Do lado dos EUA há a convicção de que é isto que é preciso para que a guerra não suba ainda mais de tom. Na Ucrânia pensa-se no perigo futuro de uma concessão de tal tamanho
Concessões territoriais. Esta é a expressão-chave do momento na guerra da Ucrânia, com ambos os lados a garantirem um desejo de chegar à paz, mas a não encontrarem forma de resolver o maior obstáculo.
Com a Rússia a avançar em praticamente toda a linha da frente, o presidente dos Estados Unidos já avisou a Ucrânia de que tem de aceitar que vai perder território, juntando-se a Moscovo numa tenaz de pressão que procura pelo menos a saída ucraniana dos locais onde ainda resiste no Donbass - cerca de um quarto de Donetsk e uma pequena porção de Lugansk.
Recheada de centrais metalúrgicas e de minas de carvão - basta olhar para a importante Azovstal, há tanto tomada na cidade-mártir de Mariupol -, esta zona é um objetivo da Rússia até bem antes da invasão total.

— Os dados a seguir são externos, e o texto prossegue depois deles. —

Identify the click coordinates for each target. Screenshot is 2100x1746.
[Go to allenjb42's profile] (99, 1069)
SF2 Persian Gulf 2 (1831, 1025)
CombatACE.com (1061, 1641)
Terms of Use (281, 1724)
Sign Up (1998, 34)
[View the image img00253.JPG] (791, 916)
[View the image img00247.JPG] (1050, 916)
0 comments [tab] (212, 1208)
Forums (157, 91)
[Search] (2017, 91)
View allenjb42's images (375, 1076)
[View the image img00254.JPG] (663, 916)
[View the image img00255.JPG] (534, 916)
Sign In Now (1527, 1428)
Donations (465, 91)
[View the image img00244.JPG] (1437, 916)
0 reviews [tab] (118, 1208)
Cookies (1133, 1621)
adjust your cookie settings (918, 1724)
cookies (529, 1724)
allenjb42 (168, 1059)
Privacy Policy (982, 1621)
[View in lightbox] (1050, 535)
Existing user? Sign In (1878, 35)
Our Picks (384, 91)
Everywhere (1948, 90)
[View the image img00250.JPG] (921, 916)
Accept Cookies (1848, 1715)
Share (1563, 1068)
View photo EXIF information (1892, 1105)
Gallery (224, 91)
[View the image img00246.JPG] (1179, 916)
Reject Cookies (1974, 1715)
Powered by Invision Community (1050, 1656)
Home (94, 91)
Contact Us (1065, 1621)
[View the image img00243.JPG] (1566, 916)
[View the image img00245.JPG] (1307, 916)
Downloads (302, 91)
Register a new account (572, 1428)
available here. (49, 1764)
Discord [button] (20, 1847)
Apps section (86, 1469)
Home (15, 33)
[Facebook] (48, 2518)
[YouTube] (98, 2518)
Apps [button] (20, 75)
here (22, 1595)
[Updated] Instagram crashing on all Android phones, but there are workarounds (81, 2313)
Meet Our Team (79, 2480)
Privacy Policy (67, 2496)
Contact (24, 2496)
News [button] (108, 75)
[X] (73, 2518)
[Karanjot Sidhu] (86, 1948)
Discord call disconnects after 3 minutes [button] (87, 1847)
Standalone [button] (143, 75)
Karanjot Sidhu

Mas além de defender que este território é seu por direito, mesmo que seja uma das zonas com mais influência russófona, a Ucrânia tem outra razão para não querer mesmo perder o Donbass. Olhando para Pokrovsk, Kostyantynivka, Druzhkivka, Kramatorsk e Slovyansk, as cidades que ainda faltam conquistar por parte da Rússia, Kiev acredita que a sua perda significaria um abdicar dessa mesma “rede de fortalezas” que ainda impedem um maior alargamento da invasão.
A aumentar a pressão há vários meses, a Rússia garante agora ter controlo da maioria de Pokrovsk e estar já às portas de Konstyantynivka. O próprio chefe das Forças Armadas ucranianas admitiu uma ordem para a retirada parcial da primeira cidade.
Para se ter uma ideia da importância do Donbass, foi lá que a Ucrânia gastou grande parte dos quase mil milhões de euros no ano passado, tentando conter os assaltos russos ao máximo, nomeadamente com labirintos compostos por todo o tipo de obstáculos, desde “dentes de dragão” a trincheiras e arame farpado.
A juntar a isso está o terreno naturalmente acidentado, com vales e montes que tornam a paisagem irregular, e que, sobretudo, dificultam a passagem de um inimigo. Caso o Donbass caia completamente, a Rússia fica com campo aberto para avançar para áreas densamente populadas e com menos capacidades de defesa.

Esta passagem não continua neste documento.